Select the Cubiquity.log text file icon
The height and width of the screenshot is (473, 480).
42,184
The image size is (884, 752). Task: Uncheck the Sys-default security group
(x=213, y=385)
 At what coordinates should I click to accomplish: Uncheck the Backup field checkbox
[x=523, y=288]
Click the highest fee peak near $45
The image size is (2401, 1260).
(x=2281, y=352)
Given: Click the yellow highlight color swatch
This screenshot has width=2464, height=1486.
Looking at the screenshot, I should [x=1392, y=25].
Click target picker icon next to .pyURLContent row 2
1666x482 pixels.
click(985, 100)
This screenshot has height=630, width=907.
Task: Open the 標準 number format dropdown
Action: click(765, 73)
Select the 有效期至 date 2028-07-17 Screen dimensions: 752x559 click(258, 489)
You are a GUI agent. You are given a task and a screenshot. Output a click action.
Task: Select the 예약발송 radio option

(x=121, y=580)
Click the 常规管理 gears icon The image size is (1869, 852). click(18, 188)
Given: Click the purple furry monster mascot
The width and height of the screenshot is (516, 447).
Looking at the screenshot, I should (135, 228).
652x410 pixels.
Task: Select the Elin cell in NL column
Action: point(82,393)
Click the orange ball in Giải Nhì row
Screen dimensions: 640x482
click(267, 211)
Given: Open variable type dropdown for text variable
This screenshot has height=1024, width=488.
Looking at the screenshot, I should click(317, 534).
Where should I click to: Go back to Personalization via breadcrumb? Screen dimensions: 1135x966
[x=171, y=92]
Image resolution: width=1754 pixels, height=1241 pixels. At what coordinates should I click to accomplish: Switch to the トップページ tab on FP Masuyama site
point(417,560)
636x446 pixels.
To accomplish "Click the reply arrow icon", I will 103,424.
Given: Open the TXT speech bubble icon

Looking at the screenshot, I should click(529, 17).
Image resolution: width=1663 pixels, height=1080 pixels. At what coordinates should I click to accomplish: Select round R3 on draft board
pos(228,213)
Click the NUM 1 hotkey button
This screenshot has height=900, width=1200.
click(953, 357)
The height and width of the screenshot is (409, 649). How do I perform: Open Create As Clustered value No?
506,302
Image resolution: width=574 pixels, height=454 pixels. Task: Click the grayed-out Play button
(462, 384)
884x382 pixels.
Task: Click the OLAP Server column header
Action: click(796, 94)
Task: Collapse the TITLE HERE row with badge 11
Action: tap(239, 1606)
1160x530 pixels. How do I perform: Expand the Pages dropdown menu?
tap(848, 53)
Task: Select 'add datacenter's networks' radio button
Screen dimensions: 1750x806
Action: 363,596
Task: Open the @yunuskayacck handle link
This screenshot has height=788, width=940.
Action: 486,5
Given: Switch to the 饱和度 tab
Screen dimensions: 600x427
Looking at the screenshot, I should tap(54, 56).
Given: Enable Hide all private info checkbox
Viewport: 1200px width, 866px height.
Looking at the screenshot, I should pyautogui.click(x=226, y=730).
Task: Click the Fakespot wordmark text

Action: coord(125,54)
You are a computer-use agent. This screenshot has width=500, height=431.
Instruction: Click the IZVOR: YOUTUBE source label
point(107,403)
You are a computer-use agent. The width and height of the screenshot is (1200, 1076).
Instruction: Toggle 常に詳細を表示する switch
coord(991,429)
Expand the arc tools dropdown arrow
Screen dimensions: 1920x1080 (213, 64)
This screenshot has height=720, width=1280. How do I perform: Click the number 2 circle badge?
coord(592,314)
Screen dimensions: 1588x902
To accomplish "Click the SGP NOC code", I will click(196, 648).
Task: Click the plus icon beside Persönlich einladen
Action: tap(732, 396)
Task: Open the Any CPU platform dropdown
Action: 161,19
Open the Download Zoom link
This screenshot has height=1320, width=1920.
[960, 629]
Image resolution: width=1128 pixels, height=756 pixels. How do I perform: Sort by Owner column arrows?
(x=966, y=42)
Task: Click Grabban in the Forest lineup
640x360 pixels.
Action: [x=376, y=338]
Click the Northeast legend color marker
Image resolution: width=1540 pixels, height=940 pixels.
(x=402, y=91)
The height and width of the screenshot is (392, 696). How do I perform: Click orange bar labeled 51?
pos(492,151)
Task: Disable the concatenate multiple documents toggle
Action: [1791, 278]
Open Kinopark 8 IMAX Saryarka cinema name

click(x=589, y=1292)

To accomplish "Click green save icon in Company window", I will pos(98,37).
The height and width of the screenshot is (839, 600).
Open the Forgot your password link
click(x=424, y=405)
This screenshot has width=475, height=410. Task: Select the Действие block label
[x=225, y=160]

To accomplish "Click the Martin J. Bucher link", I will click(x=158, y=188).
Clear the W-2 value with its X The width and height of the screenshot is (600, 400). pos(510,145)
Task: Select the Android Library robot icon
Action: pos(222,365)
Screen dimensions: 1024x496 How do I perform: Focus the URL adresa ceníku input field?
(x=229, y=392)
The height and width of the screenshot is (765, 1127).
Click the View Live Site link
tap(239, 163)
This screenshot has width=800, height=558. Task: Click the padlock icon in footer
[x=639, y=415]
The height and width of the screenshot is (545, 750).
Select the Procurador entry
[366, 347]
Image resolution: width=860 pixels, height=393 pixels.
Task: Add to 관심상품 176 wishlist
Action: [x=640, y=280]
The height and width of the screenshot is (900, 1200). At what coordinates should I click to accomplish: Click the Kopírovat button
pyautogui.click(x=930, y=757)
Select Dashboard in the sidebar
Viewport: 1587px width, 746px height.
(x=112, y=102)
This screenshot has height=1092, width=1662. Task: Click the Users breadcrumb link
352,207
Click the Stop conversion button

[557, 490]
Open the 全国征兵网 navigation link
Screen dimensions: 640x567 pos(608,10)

#####

*GIVEN TASK*.
Turn the lines of the items above into a numbered list, and leave out any blank lines.

*SOLVED EXERCISE*.
1. Select the Cubiquity.log text file icon
2. The height and width of the screenshot is (473, 480).
3. 42,184
4. The image size is (884, 752). Task: Uncheck the Sys-default security group
5. (x=213, y=385)
6.  At what coordinates should I click to accomplish: Uncheck the Backup field checkbox
7. [x=523, y=288]
8. Click the highest fee peak near $45
9. The image size is (2401, 1260).
10. (x=2281, y=352)
11. Given: Click the yellow highlight color swatch
12. This screenshot has width=2464, height=1486.
13. Looking at the screenshot, I should [x=1392, y=25].
14. Click target picker icon next to .pyURLContent row 2
15. 1666x482 pixels.
16. click(985, 100)
17. This screenshot has height=630, width=907.
18. Task: Open the 標準 number format dropdown
19. Action: click(765, 73)
20. Select the 有效期至 date 2028-07-17 Screen dimensions: 752x559 click(258, 489)
21. You are a GUI agent. You are given a task and a screenshot. Output a click action.
22. Task: Select the 예약발송 radio option
23. (x=121, y=580)
24. Click the 常规管理 gears icon The image size is (1869, 852). click(18, 188)
25. Given: Click the purple furry monster mascot
26. The width and height of the screenshot is (516, 447).
27. Looking at the screenshot, I should (135, 228).
28. 652x410 pixels.
29. Task: Select the Elin cell in NL column
30. Action: point(82,393)
31. Click the orange ball in Giải Nhì row
32. Screen dimensions: 640x482
33. click(267, 211)
34. Given: Open variable type dropdown for text variable
35. This screenshot has height=1024, width=488.
36. Looking at the screenshot, I should click(317, 534).
37. Where should I click to: Go back to Personalization via breadcrumb? Screen dimensions: 1135x966
38. [x=171, y=92]
39. Image resolution: width=1754 pixels, height=1241 pixels. At what coordinates should I click to accomplish: Switch to the トップページ tab on FP Masuyama site
40. point(417,560)
41. 636x446 pixels.
42. To accomplish "Click the reply arrow icon", I will 103,424.
43. Given: Open the TXT speech bubble icon
44. Looking at the screenshot, I should click(529, 17).
45. Image resolution: width=1663 pixels, height=1080 pixels. At what coordinates should I click to accomplish: Select round R3 on draft board
46. pos(228,213)
47. Click the NUM 1 hotkey button
48. This screenshot has height=900, width=1200.
49. click(953, 357)
50. The height and width of the screenshot is (409, 649). How do I perform: Open Create As Clustered value No?
51. 506,302
52. Image resolution: width=574 pixels, height=454 pixels. Task: Click the grayed-out Play button
53. (462, 384)
54. 884x382 pixels.
55. Task: Click the OLAP Server column header
56. Action: click(796, 94)
57. Task: Collapse the TITLE HERE row with badge 11
58. Action: tap(239, 1606)
59. 1160x530 pixels. How do I perform: Expand the Pages dropdown menu?
60. tap(848, 53)
61. Task: Select 'add datacenter's networks' radio button
62. Screen dimensions: 1750x806
63. Action: 363,596
64. Task: Open the @yunuskayacck handle link
65. This screenshot has height=788, width=940.
66. Action: 486,5
67. Given: Switch to the 饱和度 tab
68. Screen dimensions: 600x427
69. Looking at the screenshot, I should tap(54, 56).
70. Given: Enable Hide all private info checkbox
71. Viewport: 1200px width, 866px height.
72. Looking at the screenshot, I should pyautogui.click(x=226, y=730).
73. Task: Click the Fakespot wordmark text
74. Action: coord(125,54)
75. You are a computer-use agent. This screenshot has width=500, height=431.
76. Instruction: Click the IZVOR: YOUTUBE source label
77. point(107,403)
78. You are a computer-use agent. The width and height of the screenshot is (1200, 1076).
79. Instruction: Toggle 常に詳細を表示する switch
80. coord(991,429)
81. Expand the arc tools dropdown arrow
82. Screen dimensions: 1920x1080 (213, 64)
83. This screenshot has height=720, width=1280. How do I perform: Click the number 2 circle badge?
84. coord(592,314)
85. Screen dimensions: 1588x902
86. To accomplish "Click the SGP NOC code", I will click(196, 648).
87. Task: Click the plus icon beside Persönlich einladen
88. Action: tap(732, 396)
89. Task: Open the Any CPU platform dropdown
90. Action: 161,19
91. Open the Download Zoom link
92. This screenshot has height=1320, width=1920.
93. [960, 629]
94. Image resolution: width=1128 pixels, height=756 pixels. How do I perform: Sort by Owner column arrows?
95. (x=966, y=42)
96. Task: Click Grabban in the Forest lineup
97. 640x360 pixels.
98. Action: [x=376, y=338]
99. Click the Northeast legend color marker
100. Image resolution: width=1540 pixels, height=940 pixels.
101. (x=402, y=91)
102. The height and width of the screenshot is (392, 696). How do I perform: Click orange bar labeled 51?
103. pos(492,151)
104. Task: Disable the concatenate multiple documents toggle
105. Action: [1791, 278]
106. Open Kinopark 8 IMAX Saryarka cinema name
107. click(x=589, y=1292)
108. To accomplish "Click green save icon in Company window", I will pos(98,37).
109. The height and width of the screenshot is (839, 600).
110. Open the Forgot your password link
111. click(x=424, y=405)
112. This screenshot has width=475, height=410. Task: Select the Действие block label
113. [x=225, y=160]
114. To accomplish "Click the Martin J. Bucher link", I will click(x=158, y=188).
115. Clear the W-2 value with its X The width and height of the screenshot is (600, 400). pos(510,145)
116. Task: Select the Android Library robot icon
117. Action: pos(222,365)
118. Screen dimensions: 1024x496 How do I perform: Focus the URL adresa ceníku input field?
119. (x=229, y=392)
120. The height and width of the screenshot is (765, 1127).
121. Click the View Live Site link
122. tap(239, 163)
123. This screenshot has width=800, height=558. Task: Click the padlock icon in footer
124. [x=639, y=415]
125. The height and width of the screenshot is (545, 750).
126. Select the Procurador entry
127. [366, 347]
128. Image resolution: width=860 pixels, height=393 pixels.
129. Task: Add to 관심상품 176 wishlist
130. Action: [x=640, y=280]
131. The height and width of the screenshot is (900, 1200). At what coordinates should I click to accomplish: Click the Kopírovat button
132. pyautogui.click(x=930, y=757)
133. Select Dashboard in the sidebar
134. Viewport: 1587px width, 746px height.
135. (x=112, y=102)
136. This screenshot has height=1092, width=1662. Task: Click the Users breadcrumb link
137. 352,207
138. Click the Stop conversion button
139. [557, 490]
140. Open the 全国征兵网 navigation link
141. Screen dimensions: 640x567 pos(608,10)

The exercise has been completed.